Collaborative work between the Biology and Chemistry Departments at Boston College recently resulted in the cover article of the prestigious Chemistry and Biology journal, August 27, 2007 issue.  The work was conducted by scientists at Boston College in Dr. Thomas Chiles and Dr. Shana Kelley laboratories.  Dr. Kelley (now at the University of Toronto) and members of her lab designed and characterized subcellular probes of oxidative stress in the Chemistry Department at Boston College.  Dr. Chiles (Department Chair, Department of Biology) and his lab worked to elucidate the biological response to these compounds.  Authors of the paper include several researchers at Boston College, including Kerry Mahon (Ph.D. 2006, Department of Chemistry), Terra Potocky (Postdoctoral Scientist, Departments of Chemistry and Biology), Derek Blair (Postdoctoral Scientist, Department of Biology), and Marc Roy (Ph.D. 2006, Dept. of Chemistry).

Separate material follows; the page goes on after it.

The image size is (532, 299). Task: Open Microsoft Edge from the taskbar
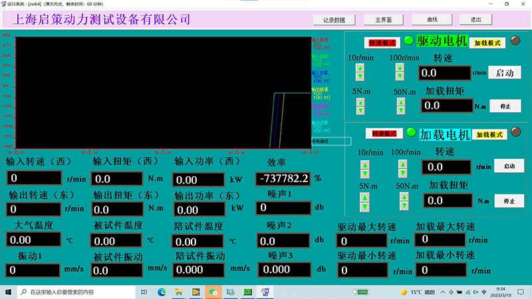[162, 292]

“Oxidative stress” can be described as the imbalance between reactive oxygen species (ROS) production and the antioxidant capacity of the cell. Oxidative stress has been implicated in many human diseases including cancer, atherosclerosis, Parkinson’s disease, and Alzheimer’s disease.  However, further investigations are necessary to understand the role of oxidative stress in these diseases. 

The location of ROS within a cell is one of the most important factors when studying oxidative stress and the cellular response to it. So far, most studies have been conducted using oxidants that diffuse freely throughout the cell. Thus, existing models did not account for possible differences between stress originating within particular regions of the cell.  The collaboration between Professors Kelley's and Chiles's research labs resulted in significant advances in the deconvolution of the cellular oxidative stress responses at the subcellular level. 

The Kelley Lab designed two peptidoconjugates that localized to two different organelles within the cellular environment, specifically the nucleus and mitochondria.  These compounds were then irradiated to induce reactive oxygen species production site specifically within the cells.  The ability of these compounds to induce a cytotoxic response was evaluated, resulting in the finding that nuclear localized stress induces a higher cytotoxic response than mitochondrial localized stress.  Confocal fluorescence microscopy was employed to determine subcellular localization of the probes, as well as to visualize morphological changes brought on by oxidative stress.

In conjunction with the Chiles Lab, the mechanism of cell death was probed using flow cytometry.  Mitochondrial and nuclear oxidative stress also induced different signaling pathways in these cells, indicating that cells will respond differently depending on the origin of stress. 

Conclusions:

As a result of a productive collaboration between the Biology and Chemistry Departments at BC, the authors have developed a new approach to examine oxidative stress induction in situ on the subcellular level. In addition to providing important information about the oxidative stress response, the finding that nuclear and mitochondrial oxidative stress exert dif­ferent levels of cell death and a different cellular re­sponse has important implications for the develop­ment of improved agents for photodynamic therapy (PDT), a method used to treat certain types of cancer. Kelley and Chiles et al. have also demonstrated that the oxidative stress response can be studied and sep­arated into discrete components, and that stress originating in different organelles is linked to unique biological responses.